* Dataset extract
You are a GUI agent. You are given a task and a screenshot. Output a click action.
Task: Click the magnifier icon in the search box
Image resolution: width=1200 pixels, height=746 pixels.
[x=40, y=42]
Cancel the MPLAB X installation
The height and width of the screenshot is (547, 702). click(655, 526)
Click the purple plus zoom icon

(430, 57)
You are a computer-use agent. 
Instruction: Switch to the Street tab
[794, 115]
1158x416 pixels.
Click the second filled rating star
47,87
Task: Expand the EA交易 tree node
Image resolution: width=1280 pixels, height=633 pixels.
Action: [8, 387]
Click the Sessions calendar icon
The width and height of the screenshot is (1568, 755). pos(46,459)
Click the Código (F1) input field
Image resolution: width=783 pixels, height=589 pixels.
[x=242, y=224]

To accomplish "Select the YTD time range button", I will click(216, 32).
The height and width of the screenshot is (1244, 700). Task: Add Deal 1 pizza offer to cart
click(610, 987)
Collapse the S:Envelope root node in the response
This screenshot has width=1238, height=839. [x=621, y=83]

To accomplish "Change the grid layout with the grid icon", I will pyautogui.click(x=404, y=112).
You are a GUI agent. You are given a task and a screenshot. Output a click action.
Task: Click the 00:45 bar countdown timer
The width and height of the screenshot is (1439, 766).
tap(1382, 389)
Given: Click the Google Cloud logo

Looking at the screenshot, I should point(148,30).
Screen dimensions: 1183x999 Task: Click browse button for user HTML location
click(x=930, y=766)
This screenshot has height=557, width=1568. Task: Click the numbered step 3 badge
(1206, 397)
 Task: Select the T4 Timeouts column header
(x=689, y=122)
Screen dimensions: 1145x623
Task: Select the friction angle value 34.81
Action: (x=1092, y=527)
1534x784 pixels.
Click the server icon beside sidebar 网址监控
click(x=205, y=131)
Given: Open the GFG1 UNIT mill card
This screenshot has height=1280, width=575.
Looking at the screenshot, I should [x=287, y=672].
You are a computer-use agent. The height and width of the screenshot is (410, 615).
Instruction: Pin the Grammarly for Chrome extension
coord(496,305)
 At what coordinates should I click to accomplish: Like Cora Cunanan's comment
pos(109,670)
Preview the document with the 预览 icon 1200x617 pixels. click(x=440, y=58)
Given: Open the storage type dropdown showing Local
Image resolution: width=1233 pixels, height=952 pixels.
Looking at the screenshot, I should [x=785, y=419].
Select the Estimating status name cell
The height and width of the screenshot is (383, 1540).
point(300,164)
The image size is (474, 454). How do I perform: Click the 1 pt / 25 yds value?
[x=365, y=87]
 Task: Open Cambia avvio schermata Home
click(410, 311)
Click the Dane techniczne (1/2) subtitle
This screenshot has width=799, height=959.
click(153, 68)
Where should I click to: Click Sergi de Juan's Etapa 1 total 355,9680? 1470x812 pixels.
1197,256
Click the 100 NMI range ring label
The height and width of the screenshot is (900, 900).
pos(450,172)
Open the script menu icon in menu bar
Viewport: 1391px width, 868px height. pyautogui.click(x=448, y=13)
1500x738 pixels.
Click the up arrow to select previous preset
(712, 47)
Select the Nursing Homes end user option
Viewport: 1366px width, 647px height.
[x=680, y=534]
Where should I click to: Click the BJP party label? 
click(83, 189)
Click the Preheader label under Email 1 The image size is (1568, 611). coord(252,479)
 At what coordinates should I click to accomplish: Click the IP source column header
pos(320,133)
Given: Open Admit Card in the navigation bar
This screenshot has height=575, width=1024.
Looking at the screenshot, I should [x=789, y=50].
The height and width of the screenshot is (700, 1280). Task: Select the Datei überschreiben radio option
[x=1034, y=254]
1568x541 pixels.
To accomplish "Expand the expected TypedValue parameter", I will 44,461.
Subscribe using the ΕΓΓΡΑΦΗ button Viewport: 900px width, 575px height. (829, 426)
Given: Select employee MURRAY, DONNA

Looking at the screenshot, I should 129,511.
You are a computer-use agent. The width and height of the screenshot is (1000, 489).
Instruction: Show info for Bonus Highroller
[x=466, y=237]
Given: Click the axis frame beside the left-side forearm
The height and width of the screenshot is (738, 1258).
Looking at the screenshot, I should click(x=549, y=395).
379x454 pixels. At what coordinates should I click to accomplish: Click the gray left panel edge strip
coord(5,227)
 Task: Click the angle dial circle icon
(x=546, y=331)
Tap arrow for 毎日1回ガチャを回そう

* About this task
Go line by line through the records above and copy each one containing "Expand".

* Expected answer
Task: Expand the EA交易 tree node
To accomplish "Expand the expected TypedValue parameter", I will 44,461.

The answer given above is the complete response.